The fact that she had existing diabetes can indeed account for loss of reflexes which should not be forgotten.
Only with further detailed repeat neurology (in full) and repeat MRI plus nerve conduction studies can the cause and full the extent of the disease be appreciated. The cause portends the prognosis.

Learning Points from This Case
  • Don't ignore Back Pain and Fever -- together they are a Red Flag Sign -- a potential medical emergency
  • Make an assessment and consider the serious diagnoses that should not be missed e.g. abscess, discitis, osteomyelitis etc.

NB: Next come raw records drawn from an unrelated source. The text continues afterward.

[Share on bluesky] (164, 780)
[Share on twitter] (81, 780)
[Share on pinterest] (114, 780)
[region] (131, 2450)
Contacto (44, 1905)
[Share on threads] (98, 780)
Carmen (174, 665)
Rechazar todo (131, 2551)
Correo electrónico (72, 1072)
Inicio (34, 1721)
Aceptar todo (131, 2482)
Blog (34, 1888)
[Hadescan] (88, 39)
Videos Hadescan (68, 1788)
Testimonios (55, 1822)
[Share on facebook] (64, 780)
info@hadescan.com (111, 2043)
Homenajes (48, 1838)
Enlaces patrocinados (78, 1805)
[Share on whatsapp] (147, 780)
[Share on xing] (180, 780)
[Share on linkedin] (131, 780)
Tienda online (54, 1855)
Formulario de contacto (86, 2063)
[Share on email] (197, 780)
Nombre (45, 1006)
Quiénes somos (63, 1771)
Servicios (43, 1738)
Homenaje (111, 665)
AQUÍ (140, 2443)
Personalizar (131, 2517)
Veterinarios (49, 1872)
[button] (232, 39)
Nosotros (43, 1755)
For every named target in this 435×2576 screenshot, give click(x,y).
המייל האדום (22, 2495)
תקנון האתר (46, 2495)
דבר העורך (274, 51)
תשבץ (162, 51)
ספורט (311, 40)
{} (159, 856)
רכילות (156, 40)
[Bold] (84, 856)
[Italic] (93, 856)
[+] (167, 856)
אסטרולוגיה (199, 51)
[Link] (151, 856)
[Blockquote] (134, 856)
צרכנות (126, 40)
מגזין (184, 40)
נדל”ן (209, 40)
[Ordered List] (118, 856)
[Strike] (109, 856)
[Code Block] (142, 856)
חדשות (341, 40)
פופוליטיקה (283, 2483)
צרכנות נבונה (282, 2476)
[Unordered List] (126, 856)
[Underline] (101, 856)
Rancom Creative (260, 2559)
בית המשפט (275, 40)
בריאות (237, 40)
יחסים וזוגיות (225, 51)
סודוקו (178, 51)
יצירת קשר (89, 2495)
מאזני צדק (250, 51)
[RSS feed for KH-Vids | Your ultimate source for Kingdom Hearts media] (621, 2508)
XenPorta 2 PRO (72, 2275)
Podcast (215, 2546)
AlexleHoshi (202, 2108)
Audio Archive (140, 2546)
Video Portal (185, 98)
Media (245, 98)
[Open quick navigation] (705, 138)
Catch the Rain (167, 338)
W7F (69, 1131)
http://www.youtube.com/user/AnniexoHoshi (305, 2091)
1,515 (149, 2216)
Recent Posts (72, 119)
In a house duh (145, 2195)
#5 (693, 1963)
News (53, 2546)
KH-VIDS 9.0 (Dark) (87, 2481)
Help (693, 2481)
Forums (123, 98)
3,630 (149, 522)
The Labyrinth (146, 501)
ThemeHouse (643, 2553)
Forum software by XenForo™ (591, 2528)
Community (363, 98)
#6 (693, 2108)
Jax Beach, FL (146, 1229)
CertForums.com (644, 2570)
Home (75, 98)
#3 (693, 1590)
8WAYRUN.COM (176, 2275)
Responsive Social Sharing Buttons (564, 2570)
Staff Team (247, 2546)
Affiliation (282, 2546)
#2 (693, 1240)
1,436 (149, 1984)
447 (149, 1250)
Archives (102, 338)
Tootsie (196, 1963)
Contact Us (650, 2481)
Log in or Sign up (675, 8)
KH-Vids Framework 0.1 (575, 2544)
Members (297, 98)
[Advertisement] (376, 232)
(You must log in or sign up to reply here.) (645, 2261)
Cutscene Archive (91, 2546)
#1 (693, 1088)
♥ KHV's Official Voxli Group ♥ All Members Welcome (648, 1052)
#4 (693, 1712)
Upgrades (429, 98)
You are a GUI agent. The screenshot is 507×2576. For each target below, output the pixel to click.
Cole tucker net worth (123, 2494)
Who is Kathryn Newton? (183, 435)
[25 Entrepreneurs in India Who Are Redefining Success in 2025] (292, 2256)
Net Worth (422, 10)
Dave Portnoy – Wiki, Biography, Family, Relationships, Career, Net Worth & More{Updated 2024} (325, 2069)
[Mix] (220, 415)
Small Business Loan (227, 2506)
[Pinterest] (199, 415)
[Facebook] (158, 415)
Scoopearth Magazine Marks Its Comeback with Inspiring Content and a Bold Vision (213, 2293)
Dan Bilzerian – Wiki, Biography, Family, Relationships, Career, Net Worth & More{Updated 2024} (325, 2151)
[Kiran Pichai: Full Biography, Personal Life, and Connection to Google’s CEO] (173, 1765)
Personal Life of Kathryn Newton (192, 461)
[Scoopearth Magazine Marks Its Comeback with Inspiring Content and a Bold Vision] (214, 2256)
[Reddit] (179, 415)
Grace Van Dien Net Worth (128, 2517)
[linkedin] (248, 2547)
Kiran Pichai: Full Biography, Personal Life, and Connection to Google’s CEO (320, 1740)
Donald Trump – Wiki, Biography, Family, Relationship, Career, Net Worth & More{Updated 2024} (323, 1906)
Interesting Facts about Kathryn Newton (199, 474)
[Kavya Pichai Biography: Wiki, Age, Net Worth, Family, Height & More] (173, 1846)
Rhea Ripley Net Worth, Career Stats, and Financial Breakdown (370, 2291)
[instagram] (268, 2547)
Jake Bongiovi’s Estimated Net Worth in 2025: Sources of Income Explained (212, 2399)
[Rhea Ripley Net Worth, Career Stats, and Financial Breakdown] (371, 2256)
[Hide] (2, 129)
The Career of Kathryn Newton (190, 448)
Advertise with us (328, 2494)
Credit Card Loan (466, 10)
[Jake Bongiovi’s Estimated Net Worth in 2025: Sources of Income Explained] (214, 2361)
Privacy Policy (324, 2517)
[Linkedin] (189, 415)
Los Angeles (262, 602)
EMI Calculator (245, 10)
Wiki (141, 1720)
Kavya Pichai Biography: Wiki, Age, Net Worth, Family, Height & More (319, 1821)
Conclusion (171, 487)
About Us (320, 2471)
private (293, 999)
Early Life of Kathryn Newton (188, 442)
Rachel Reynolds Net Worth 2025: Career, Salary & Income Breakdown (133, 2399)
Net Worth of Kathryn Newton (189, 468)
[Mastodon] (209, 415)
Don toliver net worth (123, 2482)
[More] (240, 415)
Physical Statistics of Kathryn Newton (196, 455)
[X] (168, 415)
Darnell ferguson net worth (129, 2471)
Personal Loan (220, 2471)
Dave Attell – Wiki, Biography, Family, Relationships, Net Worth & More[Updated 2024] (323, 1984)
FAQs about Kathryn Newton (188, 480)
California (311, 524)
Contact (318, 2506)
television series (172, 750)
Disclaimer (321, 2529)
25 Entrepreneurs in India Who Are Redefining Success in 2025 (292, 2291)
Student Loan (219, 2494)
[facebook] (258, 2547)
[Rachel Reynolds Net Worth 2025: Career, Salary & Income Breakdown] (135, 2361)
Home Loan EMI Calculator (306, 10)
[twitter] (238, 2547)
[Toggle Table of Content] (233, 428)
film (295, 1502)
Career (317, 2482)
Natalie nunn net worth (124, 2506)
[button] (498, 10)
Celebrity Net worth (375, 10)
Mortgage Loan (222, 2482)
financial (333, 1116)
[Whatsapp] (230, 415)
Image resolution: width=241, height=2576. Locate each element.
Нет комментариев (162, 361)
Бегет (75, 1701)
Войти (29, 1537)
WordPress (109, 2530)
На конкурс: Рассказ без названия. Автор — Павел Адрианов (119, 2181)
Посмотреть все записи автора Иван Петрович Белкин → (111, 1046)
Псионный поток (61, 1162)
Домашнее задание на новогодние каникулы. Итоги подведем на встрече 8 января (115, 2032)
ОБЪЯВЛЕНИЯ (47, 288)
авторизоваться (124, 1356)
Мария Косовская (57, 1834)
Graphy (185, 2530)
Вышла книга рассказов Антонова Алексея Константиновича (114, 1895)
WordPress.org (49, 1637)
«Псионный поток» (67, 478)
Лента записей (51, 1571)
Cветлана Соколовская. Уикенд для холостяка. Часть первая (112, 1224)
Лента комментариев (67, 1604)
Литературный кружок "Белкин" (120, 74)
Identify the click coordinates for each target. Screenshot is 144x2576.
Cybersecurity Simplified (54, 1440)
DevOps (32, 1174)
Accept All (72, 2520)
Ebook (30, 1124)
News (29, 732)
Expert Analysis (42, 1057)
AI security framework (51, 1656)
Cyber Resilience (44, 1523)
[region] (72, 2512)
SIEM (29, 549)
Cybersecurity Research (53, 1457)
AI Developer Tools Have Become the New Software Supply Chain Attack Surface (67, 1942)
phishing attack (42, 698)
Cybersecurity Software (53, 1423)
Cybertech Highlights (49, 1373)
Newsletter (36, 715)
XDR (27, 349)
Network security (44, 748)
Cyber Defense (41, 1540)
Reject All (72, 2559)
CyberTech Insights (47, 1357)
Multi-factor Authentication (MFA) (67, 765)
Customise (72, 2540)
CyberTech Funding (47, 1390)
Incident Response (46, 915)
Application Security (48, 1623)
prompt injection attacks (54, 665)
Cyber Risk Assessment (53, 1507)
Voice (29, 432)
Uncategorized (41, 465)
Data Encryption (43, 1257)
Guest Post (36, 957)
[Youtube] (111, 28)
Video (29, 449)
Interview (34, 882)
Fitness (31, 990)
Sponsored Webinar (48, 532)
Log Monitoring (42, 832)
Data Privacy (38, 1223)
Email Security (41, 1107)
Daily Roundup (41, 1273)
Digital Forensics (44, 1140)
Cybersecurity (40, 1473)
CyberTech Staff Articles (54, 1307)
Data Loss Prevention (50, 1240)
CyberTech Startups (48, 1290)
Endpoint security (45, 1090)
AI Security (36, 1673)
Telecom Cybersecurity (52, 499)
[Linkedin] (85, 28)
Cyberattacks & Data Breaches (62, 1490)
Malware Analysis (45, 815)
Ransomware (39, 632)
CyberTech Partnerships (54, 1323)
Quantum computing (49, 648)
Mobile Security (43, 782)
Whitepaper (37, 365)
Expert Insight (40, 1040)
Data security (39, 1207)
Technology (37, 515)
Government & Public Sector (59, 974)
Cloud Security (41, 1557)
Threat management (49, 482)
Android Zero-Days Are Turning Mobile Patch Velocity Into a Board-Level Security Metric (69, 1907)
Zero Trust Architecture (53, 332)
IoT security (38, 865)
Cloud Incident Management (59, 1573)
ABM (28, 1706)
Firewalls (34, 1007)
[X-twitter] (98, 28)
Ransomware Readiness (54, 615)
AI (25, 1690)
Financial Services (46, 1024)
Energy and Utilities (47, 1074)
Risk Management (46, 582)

  • If a patient complains of leg weakness then take it seriously especially when there is a history of back pain and fever. It suggests a possible cord / cauda equina compression - a neurosurgical emergency. Do not send the patient home : urgent physical examination, lab studies and radiology (CT/MRI) are required; this is especially important with neurological impairment
  • Gas in the tissues is serious. Antibiotics, drainage of the kidney, percutaneously and urethral catheterisation to relieve obstruction are advised. Surgery may also be required depending on the extent of the disease - see the classification above.
I would like to thank Professors' Matsumura and Dhaliwal and Dr Kato for their very kind and informative contributions to this month's case.